中村觉得时间吻合。或许久松是以拍封面照片为由与片冈接触而掌握了某些秘密,再加以勒索。也或许是先掌握了秘密后才藉故与她接近,不论如何,有件事似乎是可以确定的,那就是舞娘安琪儿·片冈曾遭到久松实勒索。
“最后再请教一件事。她的本名叫什么?”
“片冈有木子,年龄二十五岁。在我们这行已经算是上了年纪的女人喽。”
男人残酷地说道。
2
两人抵达新宿柏木时已是十点十分。虽然不是登门造访的适当时间,但既然扯上杀人案件,也就顾不得那么多了。
“白鸟庄”是一栋与久松实所住的青叶庄类似的简陋公寓。两人找到睡眠惺松的管理员问话,管理员说安琪儿·片冈,亦即片冈有木子正在自己的房里。
两人依照指示前去敲门。
“谁?”
房里传来年轻女人的声音。中村毫无顾忌地继续敲门,终于房内传来脚步声,然后房门打了开来。
身穿居家便服、头上缠着黄色毛巾的有木子狐疑地望着两人,然后尖声问道:
“你们是谁?”
中村闷不吭声地取出警察证件给她看,女人刹那间变得面无血色。
“即使我拒绝,你们还是会进来,对吧?”有木子赌气地答道。
大概是因为衣橱已经塞满了,所以有好几套华丽的服装就挂在墙壁上。房内摆设着一组兼具桌子用途的大型三面镜台,还有一张与室内装演毫不搭调的豪华床铺。室内的一切尽收眼底。
中村瞄了一下三面镜台的对面,发现地上整整齐齐地摆着两只旅行箱。
“要外出旅行吗?”中村问道。
有木子一屁股坐在床铺上,应了一声:“没错,明天一大早出发。”
“目的地是琉球吧?”
“你怎么知道?”
有木子瞪大了眼睛。中村露出微笑。
“我胡乱猜的。你今天没去表演,请问你到哪里去了?”
“干嘛问这事?”
“因为你可能跟一桩杀人案件有关。”
“我不明白你在说什么。”
“久松实今天在南多磨的三角山遭人杀害。你认识这个男人吧?”
“不认识。什么久松实?”
“你说谎也没用,久松实的房里有好几张你的照片。况且‘美人座’的经理也证实你认识久松实。”
有木子闷不吭声地斜脱着中村与矢部刑警,脸色逐渐苍白,半晌才咬着嘴唇答道。
“好吧。”她继续说:“我是认识久松实。但只不过是因为他想用我的照片当周刊的封面,所以才来找我。我跟他只见过两、三次面。”
“既然你这样说,就姑且相信你吧,但请你回答刚才的问题。你今天在什么地方做了什么事?”
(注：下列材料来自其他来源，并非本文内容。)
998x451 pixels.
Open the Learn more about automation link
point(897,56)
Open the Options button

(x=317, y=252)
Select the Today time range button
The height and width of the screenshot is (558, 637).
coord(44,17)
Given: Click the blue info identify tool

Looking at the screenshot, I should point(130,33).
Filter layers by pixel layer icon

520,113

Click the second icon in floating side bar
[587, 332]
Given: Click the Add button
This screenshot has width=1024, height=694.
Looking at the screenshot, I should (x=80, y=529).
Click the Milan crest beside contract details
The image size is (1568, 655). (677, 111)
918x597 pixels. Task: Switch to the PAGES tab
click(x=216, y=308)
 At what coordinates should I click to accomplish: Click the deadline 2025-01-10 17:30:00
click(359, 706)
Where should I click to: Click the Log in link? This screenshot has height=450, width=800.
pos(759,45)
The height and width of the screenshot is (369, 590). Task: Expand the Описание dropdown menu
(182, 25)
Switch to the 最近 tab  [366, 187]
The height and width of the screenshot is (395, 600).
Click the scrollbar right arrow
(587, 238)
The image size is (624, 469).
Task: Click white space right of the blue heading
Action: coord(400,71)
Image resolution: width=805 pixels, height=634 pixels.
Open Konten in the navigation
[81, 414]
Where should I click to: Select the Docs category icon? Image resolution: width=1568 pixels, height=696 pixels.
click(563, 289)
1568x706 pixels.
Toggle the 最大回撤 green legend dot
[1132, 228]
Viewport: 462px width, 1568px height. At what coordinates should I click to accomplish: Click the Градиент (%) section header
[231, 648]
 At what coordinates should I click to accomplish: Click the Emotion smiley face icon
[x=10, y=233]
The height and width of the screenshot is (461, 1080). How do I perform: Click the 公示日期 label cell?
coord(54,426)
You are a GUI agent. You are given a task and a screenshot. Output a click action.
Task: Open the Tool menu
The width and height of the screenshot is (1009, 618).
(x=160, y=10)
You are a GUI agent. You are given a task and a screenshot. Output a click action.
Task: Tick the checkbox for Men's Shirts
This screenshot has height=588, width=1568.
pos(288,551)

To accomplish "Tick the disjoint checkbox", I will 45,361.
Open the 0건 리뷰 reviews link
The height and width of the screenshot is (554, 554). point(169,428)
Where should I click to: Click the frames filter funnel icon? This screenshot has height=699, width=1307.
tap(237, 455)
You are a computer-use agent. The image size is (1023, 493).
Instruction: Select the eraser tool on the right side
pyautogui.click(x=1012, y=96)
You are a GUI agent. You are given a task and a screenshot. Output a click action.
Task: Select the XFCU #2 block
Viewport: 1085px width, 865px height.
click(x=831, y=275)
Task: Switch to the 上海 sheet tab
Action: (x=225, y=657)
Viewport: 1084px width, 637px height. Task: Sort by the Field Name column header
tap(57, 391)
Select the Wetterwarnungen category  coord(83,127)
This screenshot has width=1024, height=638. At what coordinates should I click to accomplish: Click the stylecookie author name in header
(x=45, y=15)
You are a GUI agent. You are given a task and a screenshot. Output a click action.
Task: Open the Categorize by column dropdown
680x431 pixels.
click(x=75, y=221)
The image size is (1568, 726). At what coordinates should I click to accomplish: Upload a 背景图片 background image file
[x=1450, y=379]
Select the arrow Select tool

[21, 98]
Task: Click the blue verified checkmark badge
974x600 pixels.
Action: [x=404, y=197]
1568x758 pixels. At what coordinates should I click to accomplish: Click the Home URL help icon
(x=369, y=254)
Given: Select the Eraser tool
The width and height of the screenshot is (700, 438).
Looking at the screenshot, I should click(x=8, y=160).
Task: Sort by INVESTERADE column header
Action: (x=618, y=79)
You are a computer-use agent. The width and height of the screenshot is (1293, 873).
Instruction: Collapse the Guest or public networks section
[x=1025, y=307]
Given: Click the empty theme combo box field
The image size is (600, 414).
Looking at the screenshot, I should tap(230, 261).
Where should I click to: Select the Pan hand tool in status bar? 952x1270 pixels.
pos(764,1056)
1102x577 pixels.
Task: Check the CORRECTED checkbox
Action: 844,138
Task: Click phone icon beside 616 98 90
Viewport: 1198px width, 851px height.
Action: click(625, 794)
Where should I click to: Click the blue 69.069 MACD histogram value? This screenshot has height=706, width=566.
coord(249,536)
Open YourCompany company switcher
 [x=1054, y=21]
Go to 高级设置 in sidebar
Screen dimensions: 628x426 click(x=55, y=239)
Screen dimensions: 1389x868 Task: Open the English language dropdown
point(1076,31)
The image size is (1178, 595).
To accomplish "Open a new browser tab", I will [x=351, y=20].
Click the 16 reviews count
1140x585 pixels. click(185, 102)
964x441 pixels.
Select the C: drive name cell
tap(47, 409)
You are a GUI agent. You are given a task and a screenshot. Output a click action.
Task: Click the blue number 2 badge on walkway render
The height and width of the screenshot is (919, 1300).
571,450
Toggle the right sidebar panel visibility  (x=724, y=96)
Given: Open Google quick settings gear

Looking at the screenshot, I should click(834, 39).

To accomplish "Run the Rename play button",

“我和签约的N经纪公司人员去外务省拿护照。接着拍了些宣传用的照片,然后就回家了。你若不相信,我可以拿护照给你看。”
“时间呢?你是几点去外务省的?”
“三点出门。”
“在此之前呢?”
“在床上睡觉。”
“独自一人吗?”
“当然啊,请别提出这种莫名其妙的问题。”
“你是说从十点到十二点之间都在睡觉?”
“没错。”
“有人能证明你这段时间一直都待在房里吗?”
“当然没有。”有木子尖声答道。“有谁会在睡觉时找个人在一旁监视呢?”
“遗憾之至,明天的琉球之行取消了。”
“你别开玩笑了。”
有木子从床铺上站了起来,瞪着两人。
“我已经跟N经纪公司签下了契约,护照也拿了,连宣传照片都拍好了。”
“我会打电话通知N经纪公司,说你不能去了。这是杀人案件,我无法让你成行。”
“可是杀死久松的人并不是我啊。”
“你能提出证明吗?”
“反正不是我啦。”
“光这样说可行不通。因为在久松遇害的十一点左右,你并没有不在场证明。”
“我不是说过在床上睡觉吗?”
“你这么说是扯不清的。”
中村耸耸肩。
“总之,明天的琉球之行取消了。若你想要潜逃,那我只好将你当成凶嫌加以逮捕。”
“听说你在四月及五月也去过琉球,是吗?”
“是啊。”
“那两个月你在琉球所赚的演出费呢?应该有三十万元左右吧?”
“我花掉了。”
“花到哪里?”
“忘记了,总之是花掉了。”
“是交给久松实了,对吧?”
“凭什么我必须拿钱给久松?”
“你有把柄落在久松的手上,所以遭到他的勒索,不是吗?”关部刑警说道。中村冷眼观察有木子的神色。
中村清楚地看出她的神色倏然一变。虽然她用惊慌之至的语调敷衍了一句:“没有这种事!”但中村确信自己的臆测完全正确。
对久松实而言,这女人肯定是棵摇钱树。这可算是名副其实的“天使(安琪儿)是摇钱树”吧。而且这女人又没有不在场证明。若没猜错.可能明天的琉球之行也是事先计划好的潜逃行动。
中村与矢部刑警再度叮咛有本子,要她别离开东京,然后连袂离去。